Foreclosure filings rose in August as lenders in several states continued to work through a backlog of delinquencies and defaults, according to an industry group's report Thursday.
Foreclosure notices -- including default notices, scheduled auctions and bank repossessions -- were filed on 193,508 properties during the month, an increase of 1% compared with July, according to RealtyTrac, which markets foreclosed properties. But filings were still 15% lower than the year-earlier period.
"Bucking the national trend, deferred foreclosure activity boiled over in several states in August," said RealtyTrac vice president Daren Blomquist.
The foreclosure hot spots have been shifting. Filings are rising in "judicial states" such as New Jersey, New York and Maryland, where the foreclosure process goes through the courts, and falling in "non-judicial states" such as California, Arizona, Nevada and the District of Columbia, where they're handled by a trustee, usually a title company.
The flood of foreclosures now coursing through the judicial states has swelled in the aftermath of the $25 billion foreclosure abuse settlement, signed off on this past April, that laid out a clear path of conduct for lenders when pursuing foreclosures. That caused many banks to push more cases though the foreclosure pipeline.
The judicial state of Illinois, where foreclosures were up 42% year over year, and Florida, where there was a 16% annual increase in August, respectively, now claim the two highest foreclosure rates. They dethroned states such as Arizona, California, Georgia and Nevada, according to RealtyTrac.

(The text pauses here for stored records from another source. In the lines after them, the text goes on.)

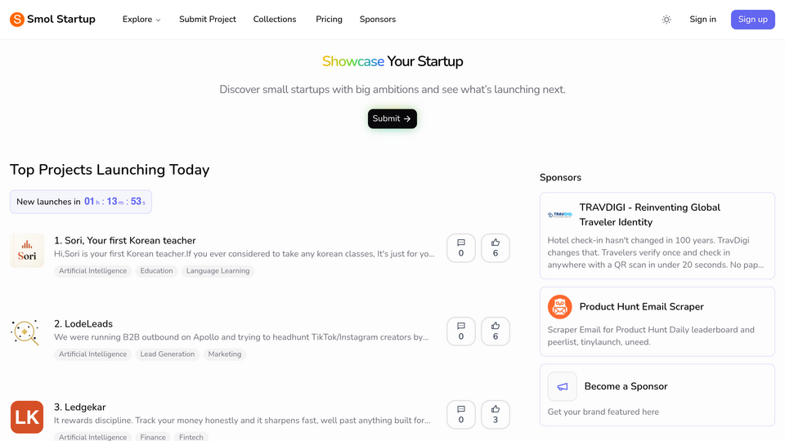Image resolution: width=785 pixels, height=441 pixels.
Task: Select the Language Learning tag
Action: [x=218, y=271]
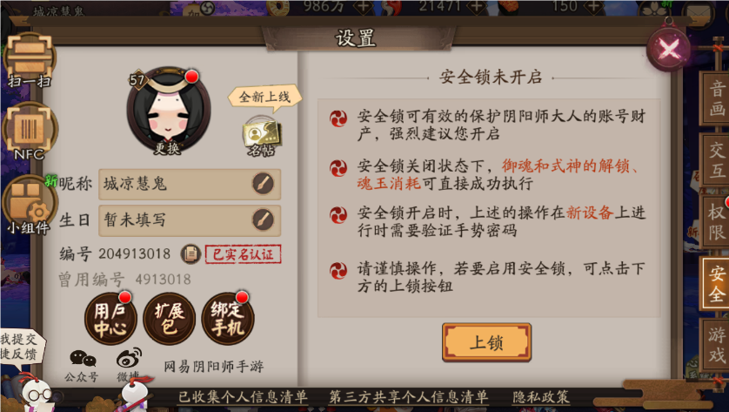Open 用户中心 user center

pyautogui.click(x=110, y=319)
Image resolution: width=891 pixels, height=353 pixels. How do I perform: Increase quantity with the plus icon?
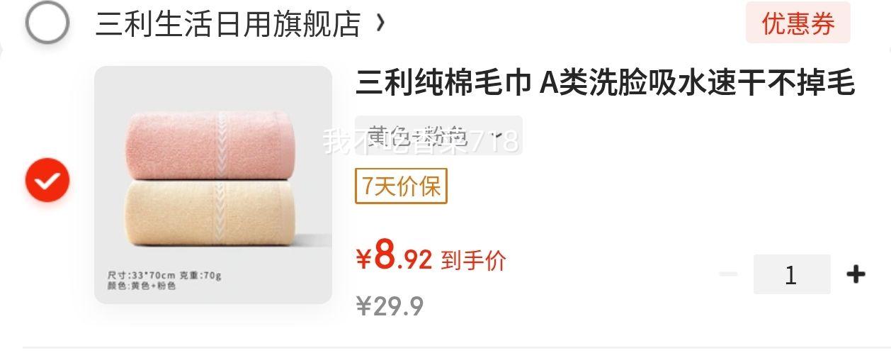tap(856, 274)
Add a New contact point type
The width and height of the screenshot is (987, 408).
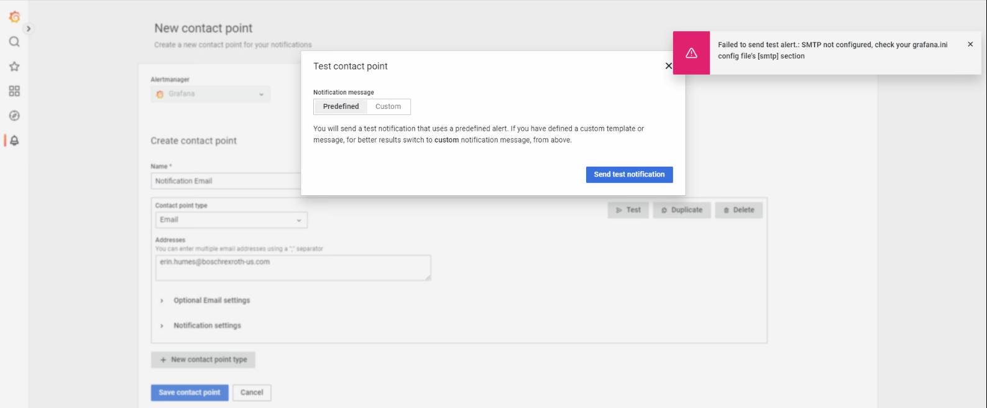pyautogui.click(x=203, y=359)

In Illinois, one in every 298 properties has been hit with a foreclosure filing reported.
Chicago, in eighth place, was the worst hit metro area outside of California and the largest one in the top 20. Other major cities represented were Miami, at number 10, Phoenix at 18 and Atlanta at 19.
One silver lining of the report was that actual bank repossessions -- the end game for the foreclosure process when mortgage borrowers lose their homes -- fell 2% month over month and 19% compared with August 2011, marking the 22nd consecutive month of year-over-year declines.
Blomquist said he expected to see an increase in repossessions given the surge in foreclosure starts that occurred at this time last year. The average time between a foreclosure start and repossession is currently 378 days, he said.
However, a number of measures have been put in place to help struggling homeowners hang on to their homes. The federal government and the banks have stepped up their efforts, offering to reduce mortgage payments through principal reductions and lowering mortgage rates. More than 5 million borrowers have received some kind of mortgage aid since April 2009, according to the U.S. Treasury Department.
Home prices have also started to stabilize, and that has reduced the number of homeowners who are underwater, or owe more for their home than it is worth.
CoreLogic reported Wednesday that the number of underwater borrowers declined to 10.8 million during the three months ended June 30 from 11.4 million in the first quarter. Having that home equity makes it easier for a borrower to keep a property.
The report's other good news was that foreclosure starts fell 13% compared with August 2011 after three months of increases. There should be fewer bank repossessions this time next year.